Many people expected a rebound from March's low but very few or none predicted the strength and length of this rebound. What caused the massive run-up after March 2009? I can think of four reasons:
1. There was a genuine sigh of relief that the financial system did not collapse, which restored investor confidence. However, just because the financial system did not break down, does not mean there are no problems within the system. I will use an analogy to describe what has happened. Mr Financial System was supposed to die from cancer but last-minute surgery got his heart pumping again. Everyone was happy that Mr Financial System did not die. However, Mr Financial System is only in cancer remission mode - there could be a relapse. His condition needs to be monitored carefully and he needs lots of long-term treatment and regular reviews before he can be pronounced well.
2. The concerted effort by governments worldwide to inject money into the financial system helped restore investor confidence, which resulted in risk aversion abating. Before long, chasing risk was back in form. We must go back to time-tested wisdom like proper asset allocation, diversification and regular portfolio reviews. Do not panic when others do, and do not be overly bullish just because others are jumping in big time.
3. Massive liquidity also played a big part in this rally. There was more than US$4 trillion in money market funds in the US alone at the start of this year. And since March, more than US$500 billion has flowed back into other higher-yielding assets. We see similar stories worldwide. In fact, many commentaries have called this a liquidity-driven rally.
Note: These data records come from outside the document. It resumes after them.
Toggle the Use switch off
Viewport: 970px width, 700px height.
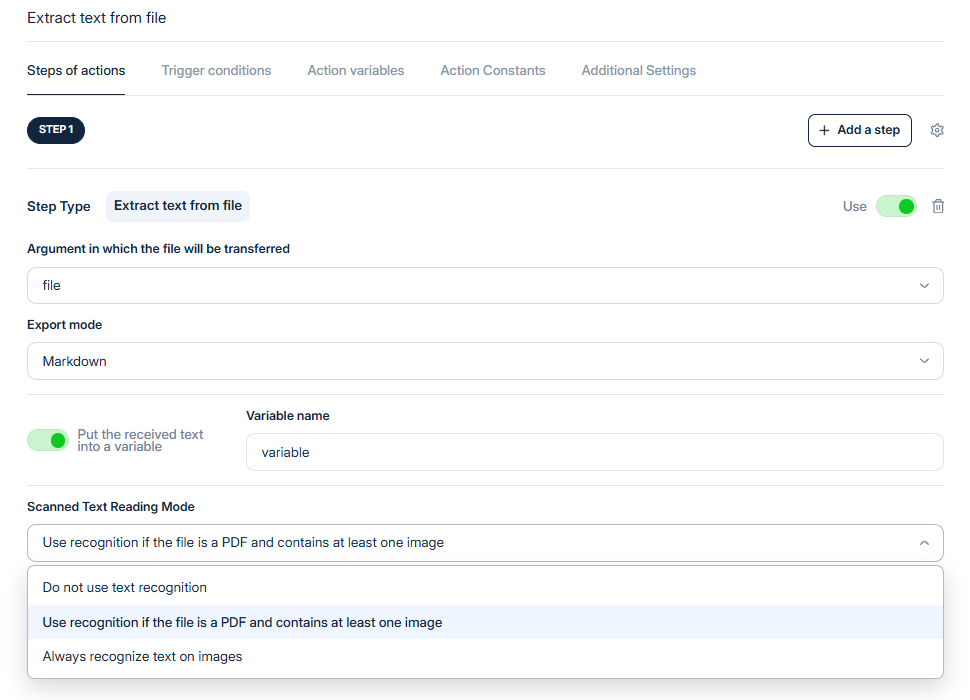point(896,206)
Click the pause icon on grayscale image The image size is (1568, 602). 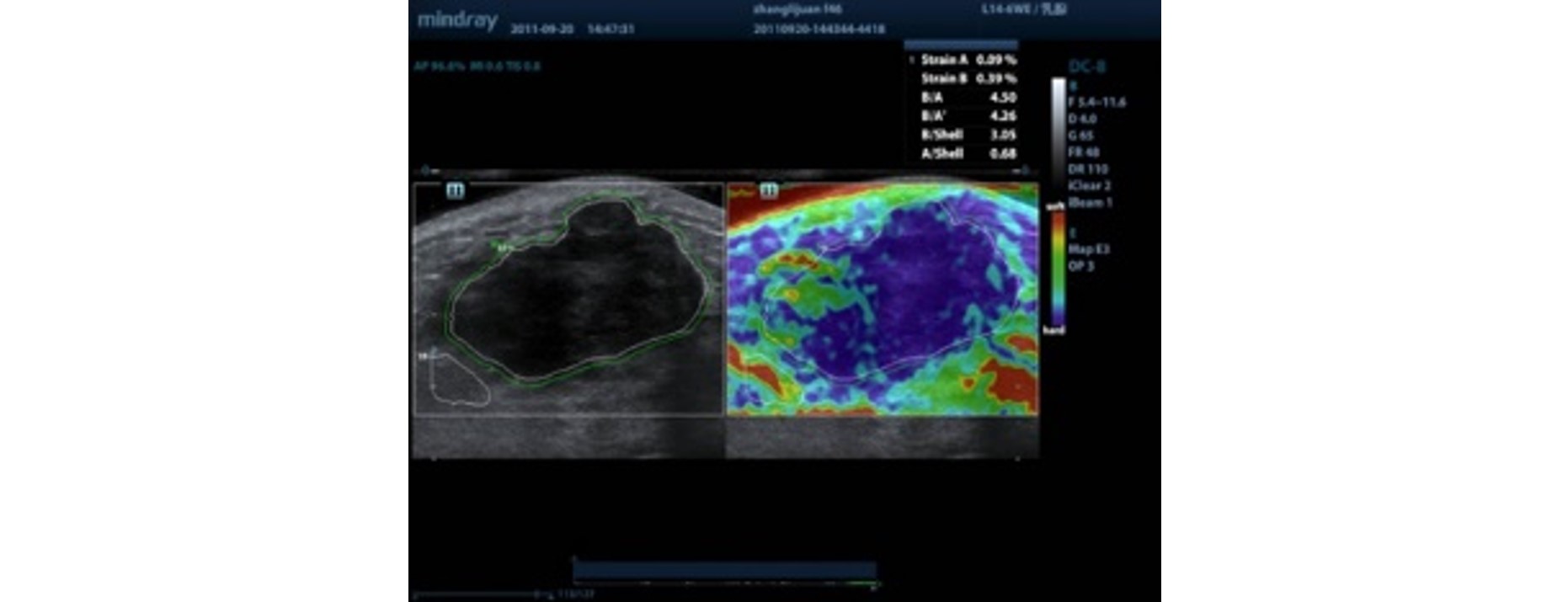(455, 191)
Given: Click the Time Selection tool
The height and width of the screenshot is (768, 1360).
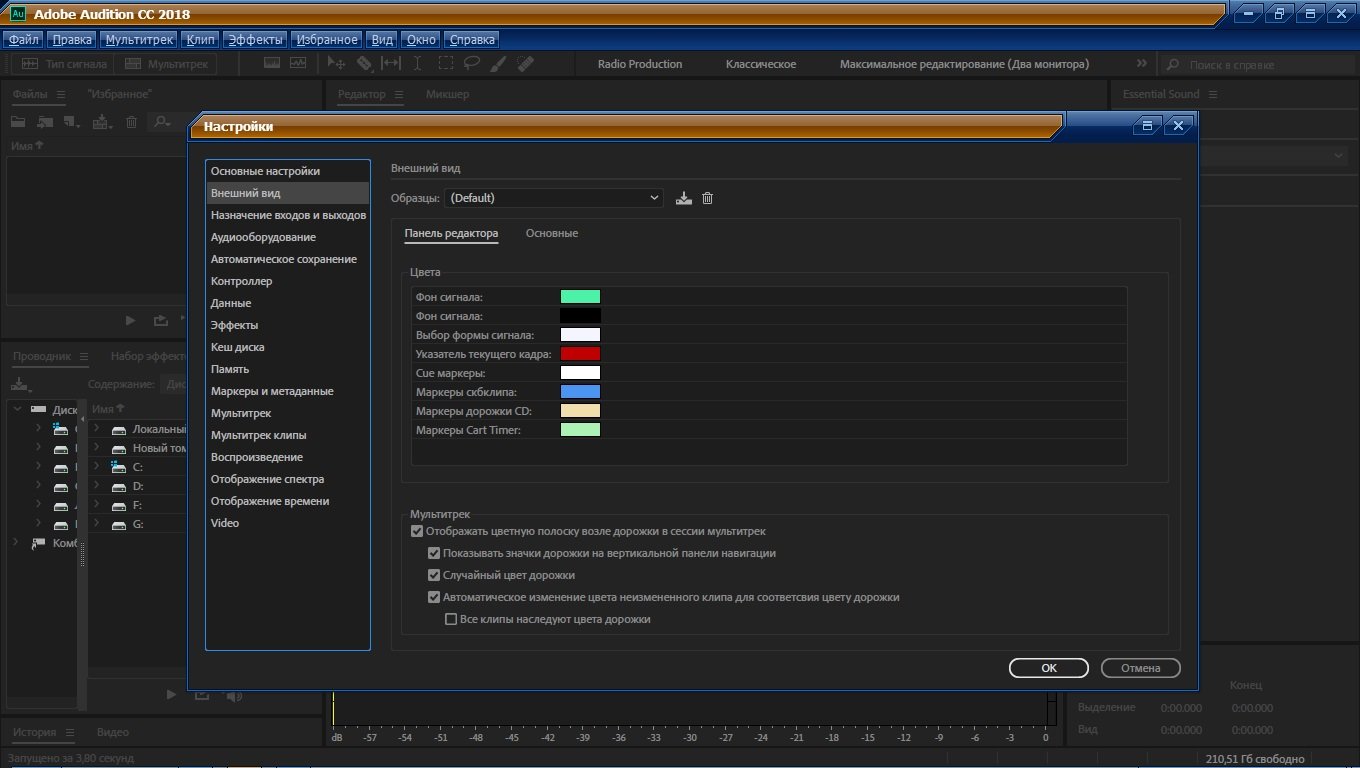Looking at the screenshot, I should pyautogui.click(x=418, y=64).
4. The low interest rate environment means money in the bank is not a good alternative because the returns on deposits are not worth much. Therefore, investors have been encouraged to put their money to better use in the stock market. And rightfully so, if I may say.
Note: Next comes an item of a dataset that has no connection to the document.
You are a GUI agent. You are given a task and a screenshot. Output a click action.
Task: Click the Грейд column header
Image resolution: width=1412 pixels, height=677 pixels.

However, fundamental economic data does not support such a massive rebound. The foundation of any economy is consumption - cycle feeds on demand.
Let's look at the US, which represents roughly 20 per cent of global GDP. The unemployment rate is heading towards the 10 per cent and could go beyond that. To add more pain, banks have reined in the availability of credit, which is a temporary lifeline to some. Property prices are still deteriorating year on year and the option to borrow from this asset class is out of the question. In these circumstances, we conclude that the US economy is still extremely weak. Unfortunately, Europe is in a similar condition. And Eastern Europe is in even worse shape.
Let's look back and recall what sparked the 2008-2009 Great Recession? It started with a financial crisis, which culminated in an economic crisis.
What we experienced last year is a serious crisis that almost broke the entire financial system. Liquidity was quickly soaked up and lending came to standstill. Banks were forced to either sell investments to meet demand or face collapse. This is what we saw recently when lending came to a standstill. No one trusted the banks with their deposits, prompting several governments to guarantee such deposits.
This evolved into an economic crisis, with most countries now in recession. They suffered a sudden downturn brought on by a financial crisis, with falling GDP, negative growth and high unemployment.
Can we have a genuine bull run under such conditions? It is not uncommon for bear market rallies to reach 50-70 per cent. The Dow Jones Index hit a high of 11,750 points at the peak of the technology bubble in January 2000 and collapsed to 8,062 in September 2001. It then staged an incredible bear market rally for the next six months to a high of 10,673 before crashing to a low of 7,197 six months later. The Straits Times Index went through a similar ride in the 1998 currency crisis. It fell from a high of 2,145 in January 1997 to a low of 1,040 in January 1998. It then rallied to a high of 1,553 in March 1998 and subsequently bottomed at 800 in September 1998.
Throughout the economic and financial crises of the past few decades, bear market rallies have come across as fierce and over-optimistic.
I am not saying this is definitely a bear market rally. However, I would rather be cautious than overly bullish. The foundation is still weak, although we have seen much improvement in sentiment, corporate results and some improvement in economic numbers. The International Monetary Fund has forecast a US$4 trillion loss from the credit/financial crisis, and the banks have written off about half of that so far. What will happen to the balance? All types of loans, led by sub-prime, are seeing a surge in delinquency.
Whether this is a bull run or a bear market rally, we must go back to time-tested wisdom like proper asset allocation, diversification and regular portfolio reviews. There are investment products out there that are not correlated with the stock market. There are regions and sectors that are still doing well despite the downturn. Do not panic when others do, and do not be overly bullish just because others are jumping in big time.